Updated onlyoffice index.go to respect url behind proxy

[ElderBlade]

This change by JMarcosHP fixes OnlyOffice connection error when run behind nginx proxy manager, reference issue #766

[mickael-kerjean]

The PR would break the default setup where the ONLY OFFICE setup come from this and is set to http://onlyoffice/, aka a URL that's not available to the frontend

[JMarcosHP]

Can there be another alternative?
We need support for custom domains or a way to expose the internal onlyoffice URL for filestash.

[JMarcosHP]

Or another env variable for external URL that overrides ONLYOFFICE_URL if set.

[mickael-kerjean]

Or another env variable for external URL that overrides ONLYOFFICE_URL if set.

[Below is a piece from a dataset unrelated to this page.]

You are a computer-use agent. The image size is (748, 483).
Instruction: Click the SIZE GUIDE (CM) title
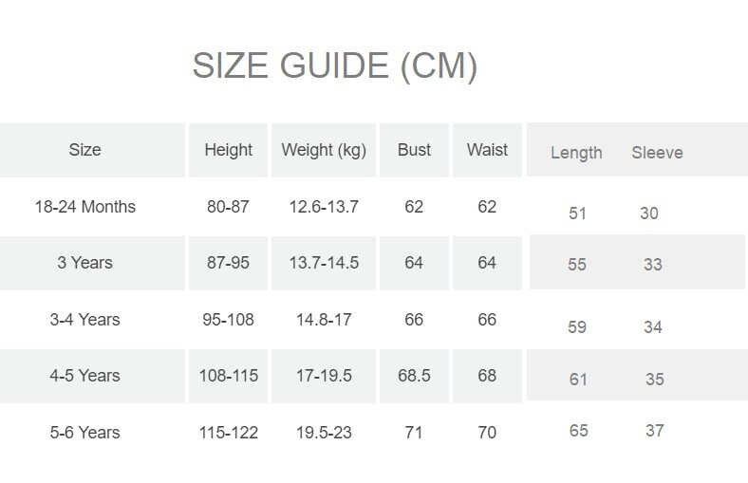pos(334,66)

That wouldn't be great from a end user point of view and that approach will stop working in the next few months. To understand why, we need to dig through how this plugin was done in the first place and why it was made the way it currently is. The general model of this plugin is to proxy the traffic to only office. This proxy approach was taken initially because:

1. not breaking the global Content Security Policy would be either impossible or an absolute nightmare. Sure the suggested approach currently work because of a temporary dirty hack which will get rolled back once the migration to the new frontend is done. Once that's reenabled, it won't be possible for a third party app to inject code like this and that's a good thing from a security point of view
2. I didn't want to force anyone to expose only office to the internet. When I see the cheer number of people using Filestash without bothering with SSL, having to create multiple certificates make things potentially a lot more tricky to install.
3. it gives a way to block traffic to only office if a vulnerability is found

Can there be another alternative?

yes, the best approach is to address the root cause of the issue which is a bug in here.